● **EXERCISE AIM**
Each line from the first down to the one containing "You are a GUI" should be returned exactly as it appears below.

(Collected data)
====
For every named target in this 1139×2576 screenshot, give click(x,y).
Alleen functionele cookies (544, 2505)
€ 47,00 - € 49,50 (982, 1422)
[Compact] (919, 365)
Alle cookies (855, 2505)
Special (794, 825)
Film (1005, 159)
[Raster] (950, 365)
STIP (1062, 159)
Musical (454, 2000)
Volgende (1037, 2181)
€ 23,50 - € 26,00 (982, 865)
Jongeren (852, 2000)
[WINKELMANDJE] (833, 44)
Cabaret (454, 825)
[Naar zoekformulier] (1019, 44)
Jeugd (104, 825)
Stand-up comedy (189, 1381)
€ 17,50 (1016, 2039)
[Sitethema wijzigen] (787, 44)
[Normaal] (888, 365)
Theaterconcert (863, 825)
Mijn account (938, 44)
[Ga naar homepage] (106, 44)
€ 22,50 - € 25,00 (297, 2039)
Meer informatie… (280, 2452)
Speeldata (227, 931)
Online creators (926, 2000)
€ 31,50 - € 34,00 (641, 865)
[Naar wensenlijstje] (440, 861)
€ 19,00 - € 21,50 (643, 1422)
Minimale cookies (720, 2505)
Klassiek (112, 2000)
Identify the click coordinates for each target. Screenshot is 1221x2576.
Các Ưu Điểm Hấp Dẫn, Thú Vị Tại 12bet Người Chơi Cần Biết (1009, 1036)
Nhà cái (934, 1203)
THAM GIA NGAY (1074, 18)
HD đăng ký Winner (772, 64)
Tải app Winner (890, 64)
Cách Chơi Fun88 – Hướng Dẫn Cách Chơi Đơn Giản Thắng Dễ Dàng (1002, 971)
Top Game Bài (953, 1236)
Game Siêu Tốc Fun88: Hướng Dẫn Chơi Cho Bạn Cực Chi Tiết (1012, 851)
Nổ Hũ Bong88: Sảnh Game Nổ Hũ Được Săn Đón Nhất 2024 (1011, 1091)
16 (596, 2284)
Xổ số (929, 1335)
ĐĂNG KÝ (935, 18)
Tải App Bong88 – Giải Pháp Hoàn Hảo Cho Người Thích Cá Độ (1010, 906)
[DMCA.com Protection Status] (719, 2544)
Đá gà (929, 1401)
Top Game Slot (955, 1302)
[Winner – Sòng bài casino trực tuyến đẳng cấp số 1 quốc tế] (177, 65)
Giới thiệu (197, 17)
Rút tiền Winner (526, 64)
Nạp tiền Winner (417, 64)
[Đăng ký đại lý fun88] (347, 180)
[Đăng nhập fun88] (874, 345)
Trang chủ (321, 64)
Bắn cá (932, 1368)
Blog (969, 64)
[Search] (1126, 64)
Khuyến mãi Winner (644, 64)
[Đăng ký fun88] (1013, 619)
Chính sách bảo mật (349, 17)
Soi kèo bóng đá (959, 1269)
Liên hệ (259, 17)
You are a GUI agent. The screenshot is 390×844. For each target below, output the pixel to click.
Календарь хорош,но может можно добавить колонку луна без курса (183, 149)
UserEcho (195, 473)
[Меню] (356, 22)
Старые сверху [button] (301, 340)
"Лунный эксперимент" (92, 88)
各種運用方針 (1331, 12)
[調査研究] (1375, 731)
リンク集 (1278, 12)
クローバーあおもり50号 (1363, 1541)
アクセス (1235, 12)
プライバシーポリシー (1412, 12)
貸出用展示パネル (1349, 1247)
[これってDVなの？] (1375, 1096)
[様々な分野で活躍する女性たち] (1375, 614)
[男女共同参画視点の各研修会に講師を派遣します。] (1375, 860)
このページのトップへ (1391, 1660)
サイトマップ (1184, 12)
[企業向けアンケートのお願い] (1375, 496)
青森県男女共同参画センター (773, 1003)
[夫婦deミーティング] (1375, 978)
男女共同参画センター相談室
====
● **ANSWER AREA**
For every named target in this 1139×2576 screenshot, give click(x,y).
Alleen functionele cookies (544, 2505)
€ 47,00 - € 49,50 (982, 1422)
[Compact] (919, 365)
Alle cookies (855, 2505)
Special (794, 825)
Film (1005, 159)
[Raster] (950, 365)
STIP (1062, 159)
Musical (454, 2000)
Volgende (1037, 2181)
€ 23,50 - € 26,00 (982, 865)
Jongeren (852, 2000)
[WINKELMANDJE] (833, 44)
Cabaret (454, 825)
[Naar zoekformulier] (1019, 44)
Jeugd (104, 825)
Stand-up comedy (189, 1381)
€ 17,50 (1016, 2039)
[Sitethema wijzigen] (787, 44)
[Normaal] (888, 365)
Theaterconcert (863, 825)
Mijn account (938, 44)
[Ga naar homepage] (106, 44)
€ 22,50 - € 25,00 (297, 2039)
Meer informatie… (280, 2452)
Speeldata (227, 931)
Online creators (926, 2000)
€ 31,50 - € 34,00 (641, 865)
[Naar wensenlijstje] (440, 861)
€ 19,00 - € 21,50 (643, 1422)
Minimale cookies (720, 2505)
Klassiek (112, 2000)
Identify the click coordinates for each target. Screenshot is 1221x2576.
Các Ưu Điểm Hấp Dẫn, Thú Vị Tại 12bet Người Chơi Cần Biết (1009, 1036)
Nhà cái (934, 1203)
THAM GIA NGAY (1074, 18)
HD đăng ký Winner (772, 64)
Tải app Winner (890, 64)
Cách Chơi Fun88 – Hướng Dẫn Cách Chơi Đơn Giản Thắng Dễ Dàng (1002, 971)
Top Game Bài (953, 1236)
Game Siêu Tốc Fun88: Hướng Dẫn Chơi Cho Bạn Cực Chi Tiết (1012, 851)
Nổ Hũ Bong88: Sảnh Game Nổ Hũ Được Săn Đón Nhất 2024 (1011, 1091)
16 (596, 2284)
Xổ số (929, 1335)
ĐĂNG KÝ (935, 18)
Tải App Bong88 – Giải Pháp Hoàn Hảo Cho Người Thích Cá Độ (1010, 906)
[DMCA.com Protection Status] (719, 2544)
Đá gà (929, 1401)
Top Game Slot (955, 1302)
[Winner – Sòng bài casino trực tuyến đẳng cấp số 1 quốc tế] (177, 65)
Giới thiệu (197, 17)
Rút tiền Winner (526, 64)
Nạp tiền Winner (417, 64)
[Đăng ký đại lý fun88] (347, 180)
[Đăng nhập fun88] (874, 345)
Trang chủ (321, 64)
Bắn cá (932, 1368)
Blog (969, 64)
[Search] (1126, 64)
Khuyến mãi Winner (644, 64)
[Đăng ký fun88] (1013, 619)
Chính sách bảo mật (349, 17)
Soi kèo bóng đá (959, 1269)
Liên hệ (259, 17)
You are a GUI agent. The screenshot is 390×844. For each target below, output the pixel to click.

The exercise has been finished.